3 de agosto de 2013

Penumbra


(Publicado en Facebook el 27 de marzo de 2011)

Abrí los ojos. No sabía si estaba inconsciente, moribundo, o tan sólo era un sueño más. Me ardía la garganta, como aquella noche de junio en que me emborraché por primera vez. El riñón cobraba factura al letal vicio que superé un poco tarde.

Me encontraba tirado boca arriba, algo sucio, con ropa vieja y simple. Traía un short que me regalaron en un cumpleaños y una camiseta de tirantes percudida por el cloro. Calzaba mis tenis blancos; el derecho, con las agujetas desamarradas, y el izquierdo, en la zona trasera que cubre el talón, un poco roto.

No reconocí la superficie sobre la cual reposaba. Mis hombros hacían creerme que era grava, aunque mis piernas parecían estar embarradas de lodo. El sitio me pareció familiar, pues pensé que ya había estado ahí hace mucho tiempo, cuando jugaba con mis vecinos de la infancia, o con mis primos costeños. Sin embargo, no volteé a los costados.

 Mi atención pertenecía al cielo, que lucía totalmente gris. El viento gélido golpeaba mi cara. Aún quedaban destellos solares, que fungieron como chimenea ante mi débil cuerpo. Podría decir que pasaron tres días, pero jamás anocheció. El aire soplaba con ira, como queriendo mover la poca luz del sol que me cobijaba.

De repente, intenté mover los brazos.
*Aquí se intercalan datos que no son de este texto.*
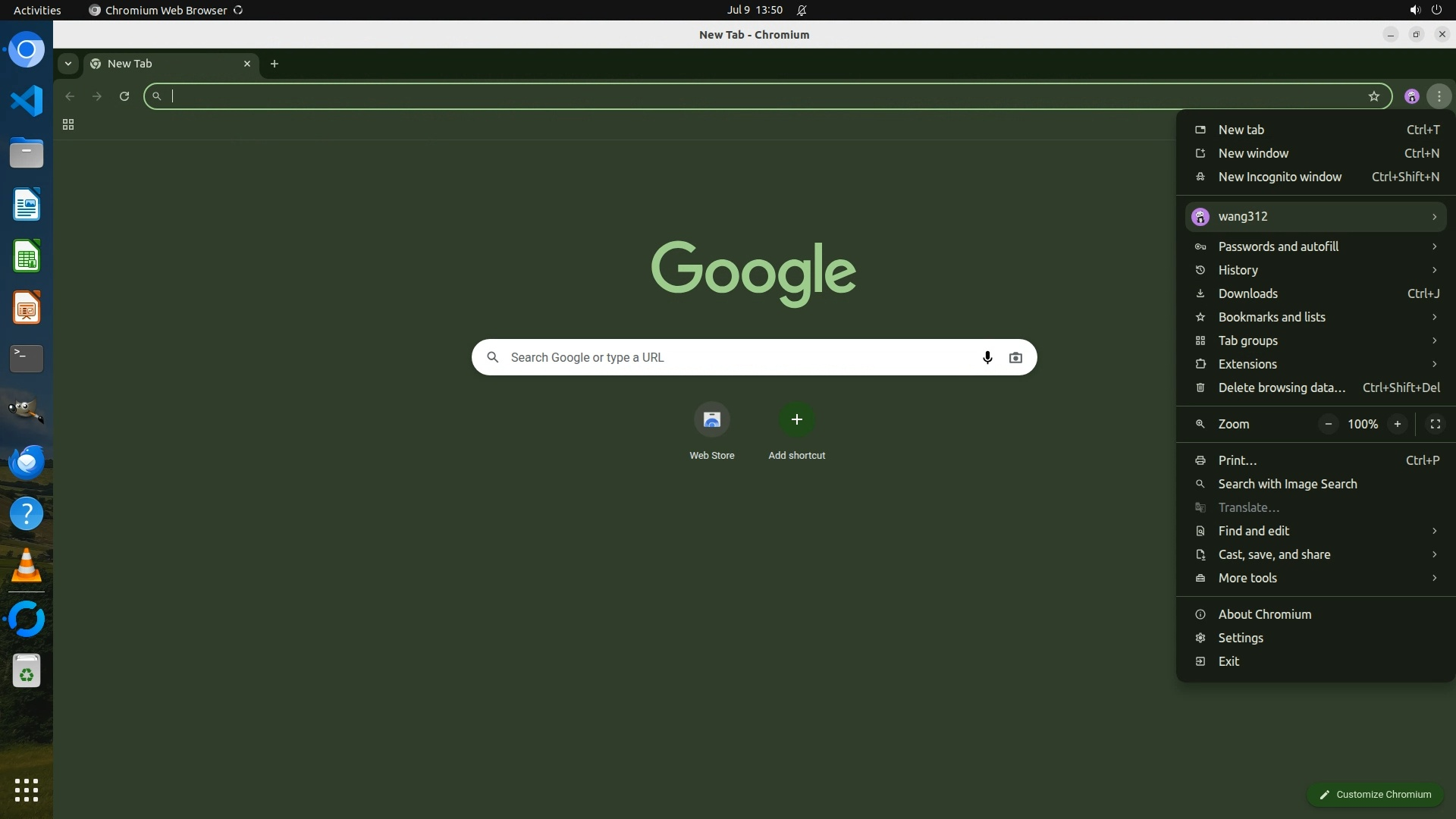This screenshot has width=1456, height=819.
Task: Click the Customize Chromium button
Action: click(x=1374, y=794)
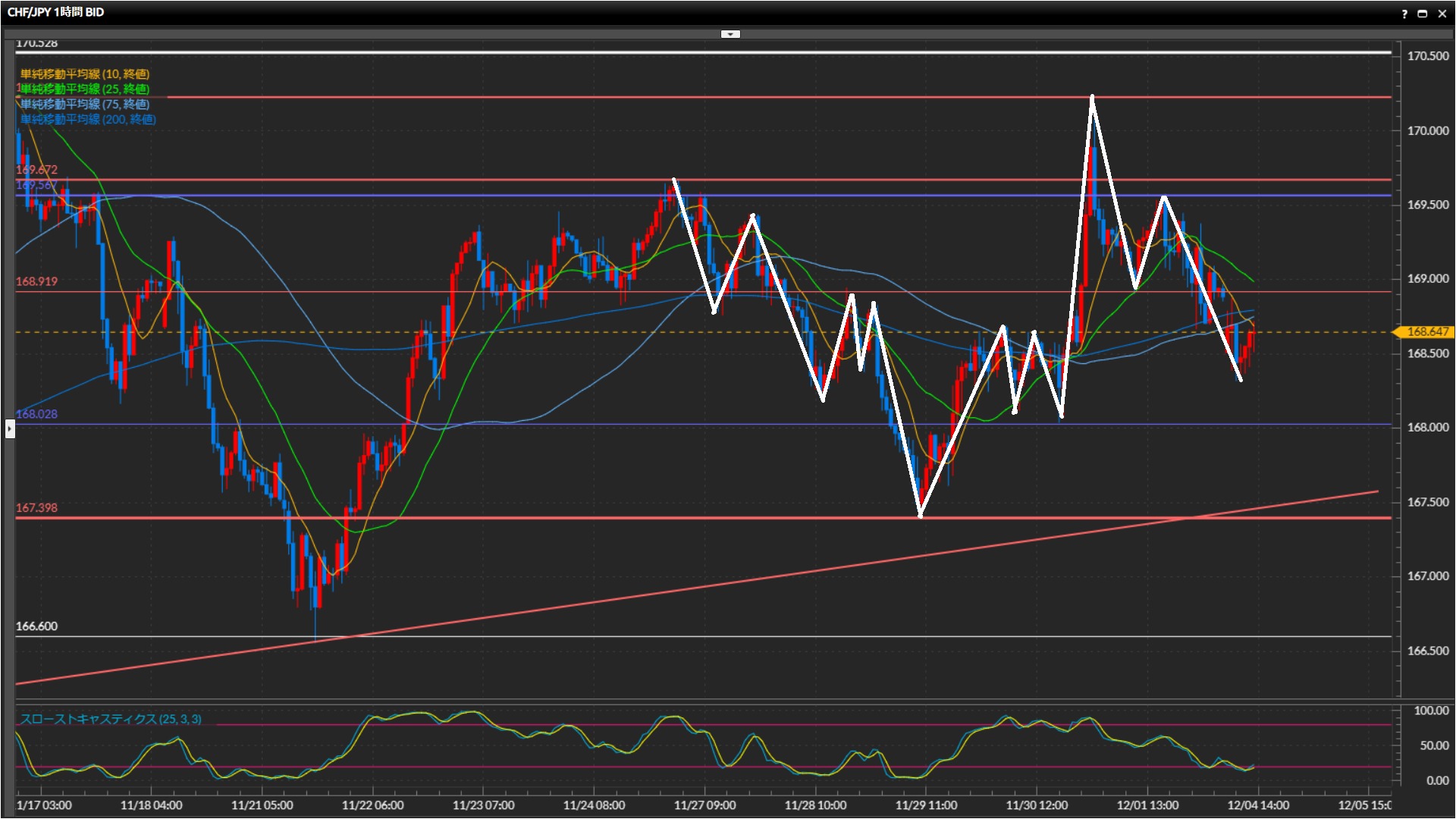Image resolution: width=1456 pixels, height=819 pixels.
Task: Click the Slow Stochastics (25,3,3) indicator label
Action: tap(111, 719)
No tuve problema alguno para lograrlo. Metí las manos a los bolsillos del short, noté que estaban vacíos y entonces, empezó a arderme la piel. El sol parecía explotar y en pocos segundos se invirtieron los papeles: quien me mantuvo vivo fue el aire, que apenas pude respirarlo.
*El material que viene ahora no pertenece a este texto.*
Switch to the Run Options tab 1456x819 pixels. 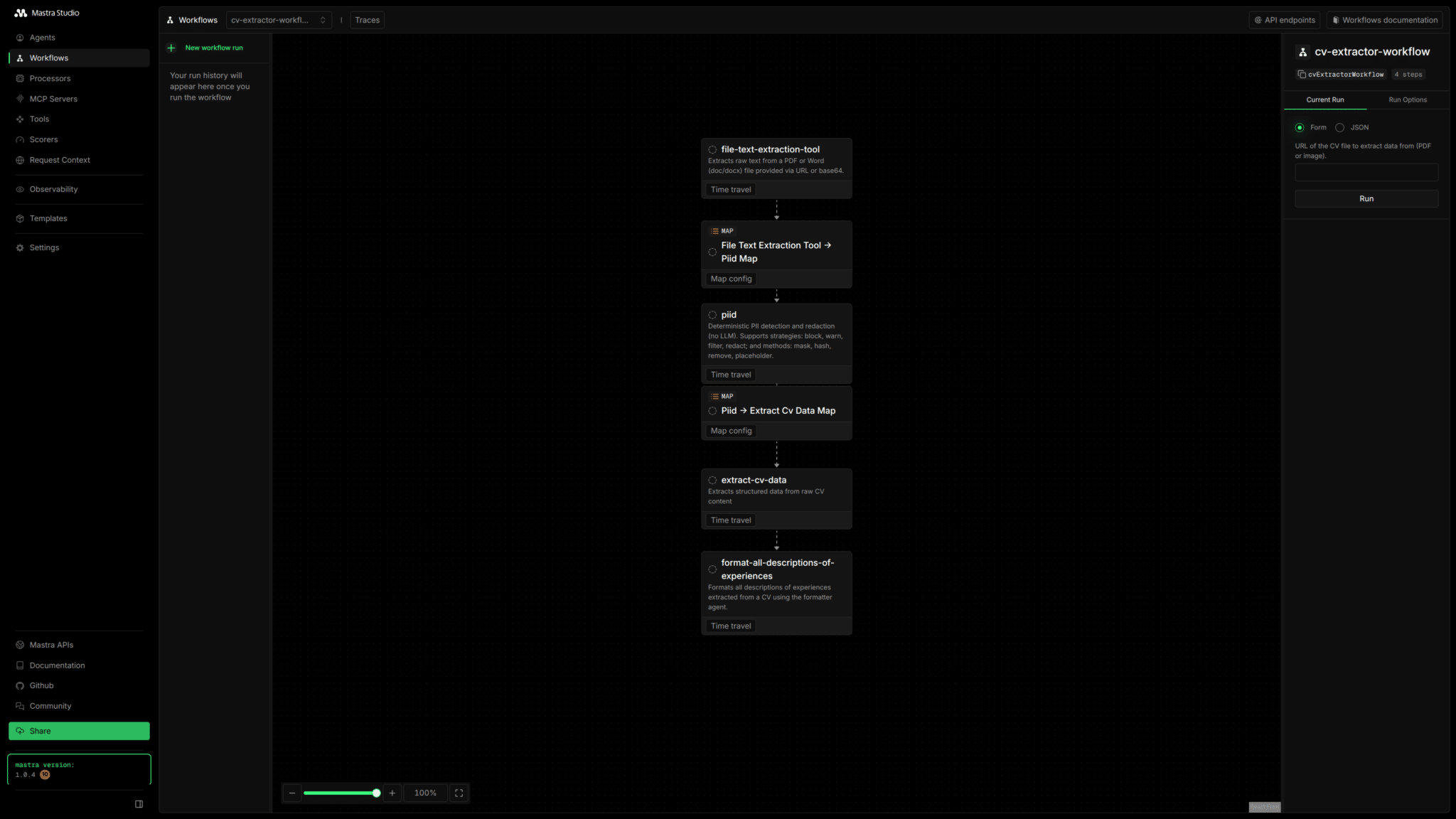[x=1407, y=100]
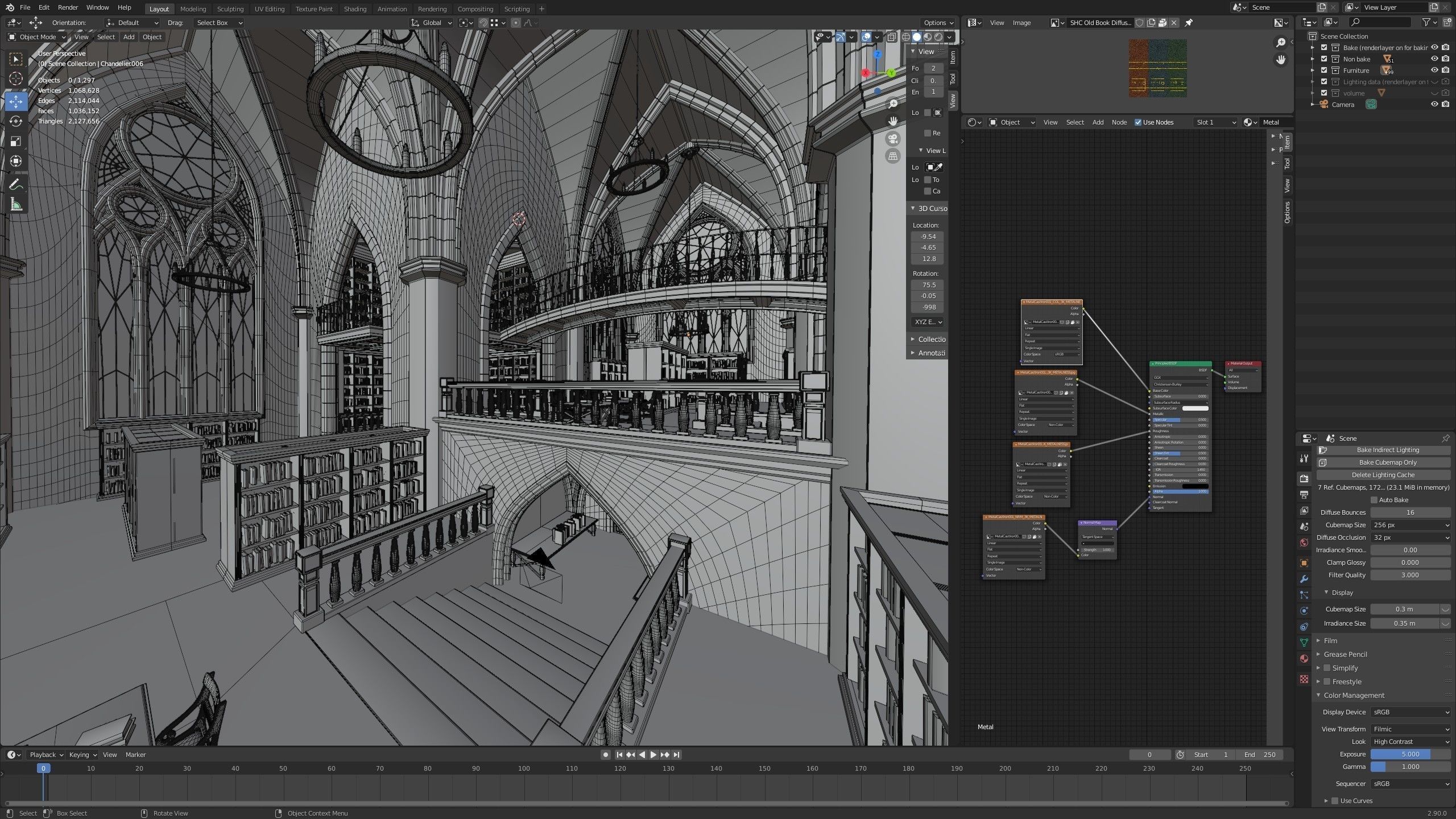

Sin embargo, permanecí en el suelo. Sabía que podía levantarme y buscar un refugio. Pero no lo hice, pues daba lo mismo terminar congelado o calcinado. Sentí en la luz una mirada autoritaria, decepcionada, que al ver mi apatía, se retiró. En un principio, lentamente; después, debió recordar que había alguien más que cuidar, y aceleró.

Comenzaron a llegar nubes negras, obesas en su totalidad. Mi pose continuó intacta, pude haber ganado un millón de veces en las estatuas de marfil. Sentí escalofríos, un poco de miedo y en momentos, asco... pero recordé que he sido hipócrita en ciertas ocasiones y coloqué mis manos bajo la nuca.

Cuando empezó a llover, observé en los nimbos momentos tristes de mi vida. En los relámpagos, se escuchaba la risa de mis enemigos; algunos habían sido olvidados, y otros, en su momento hicieron las paces conmigo. Y sin embargo, ahí estaban, señalándome con su dedo índice, mientras se burlaban.

No les hice caso, pero la intranquilidad me invadió. Recordé que existió una mujer que se atrevió a amarme, sin importarle mis errores. Creí extrañarla, al menos en ese instante que necesitaba un abrazo sincero. Sentí las gotas de lluvia como pedradas, arrojadas por quienes desde arriba, engañados, intentaban castigarme.

Me hinqué y cerré los ojos, mientras pensaba en ella. Imaginé que nos besábamos con intensidad, mientras trataba de protegerla de la lluvia; quería encontrar la manera de decirle que también la amé.

Por fin decidí pararme, reí un poco y alcé la mirada, para esclarecerles que su desprecio jamás desbalanceó mi camino. Notaron que yo no imploraba piedad mientras mis rodillas permanecieron en el suelo.



                                                 Penumbra_by_Inebriantia (Deviantart.com, 2005)

La tormenta desapareció junto con las nubes, quienes lanzaron sus últimos truenos, llenos de las mismas maldiciones con las que intentaron condenarme tiempo atrás. Fui feliz, pues derrotar a quienes aborreces puede ser considerado una meta alcanzada. Fantaseé con ella. La tomé de la mano y así caminamos por muchas horas, descalzos, en la arena del mar.

Ya era tiempo de regresar a la realidad. Tenía que buscarla, pedir perdón y aceptar disculpas. Y ella no era la única, había en mi mente cualquier cantidad de personas con quienes debía platicar, aclarar la situación para después reírnos del pasado, o al menos, darse la media vuelta sin resentimiento; quería agradecerles porque fueron el sol en mi penumbra.

Miré a los costados y vi que estaba en la playa, echado en la arena, ensuciada por pequeñas conchas del mar. Observé el reloj y me entristecí al notar que no transcurrieron ni treinta minutos desde que me fui de la casa. Regresé y no quise tomarme una Coca Cola porque ya casi no me gustaban.